TAREFAS:
A. Segundo o excerto fornecido, em que dia da semana calhou o 16 de Junho de 2007?
B. Prossiga o excerto fornecido sobre o passeio chuvoso por Lisboa a partir do ponto em que termina.

João António disse...

Este dia 16 de Junho de 2007, um sábado, com muita chuva, ficámos «os cinco encharcados», de água mas também de poesia e no tudo que ela encerra: amizade, contemplação e o que de esplendoroso a boa literatura nos oferece. Para a Graça, Cristina, Paula e o incansável Manuel, vai o meu abraço de amizade e agradecimento, pelos momentos que vivemos debaixo dos tectos de chuva dos templos e das tascas.
Fico à espera de outro passeio temático, tão belo quanto este, em que uma Lisboa, conquanto cheia de «latas» pode proporcionar a um olhar atento momentos de prazer.
João António

Graça Conceição disse...

DADOS FORNECIDOS:
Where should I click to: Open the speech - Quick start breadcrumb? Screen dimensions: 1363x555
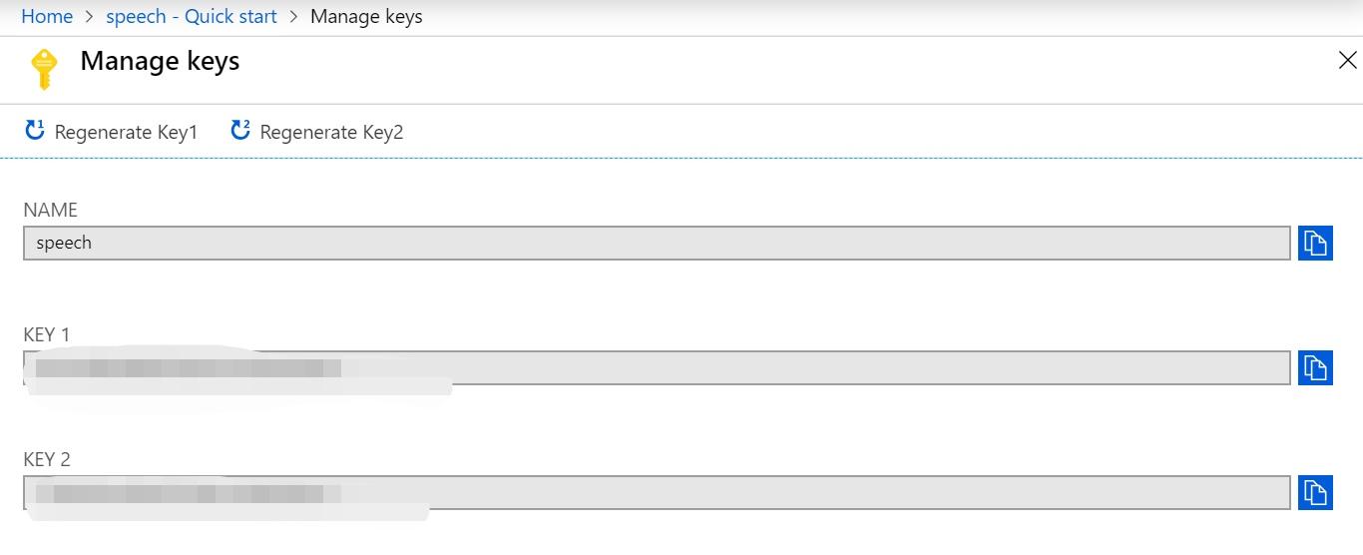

RESPOSTAS ESCRITAS:
A. Num sábado.

B.
Perseguindo Ricardo Reis:
Foi um maravilhoso dia de chuva, de poesia, de partilha, entre amigos. Sem chuva, ela própria uma personagem que não larga Ricardo Reis, a nossa "perseguição" não teria sido tão envolvente, tão "real". Assim, senti que Ricardo Reis esteve sempre connosco... ouvindo-nos e encharcando-se, claro!O momento de poesia proporcionado pelo Manuel ao lado do Adamastor e o saber simbólico do João na visita à Igreja de S. Roque, são inesquecíveis. Mas a alegria e os conhecimentos da Cristina e da Paula também foram decisivos.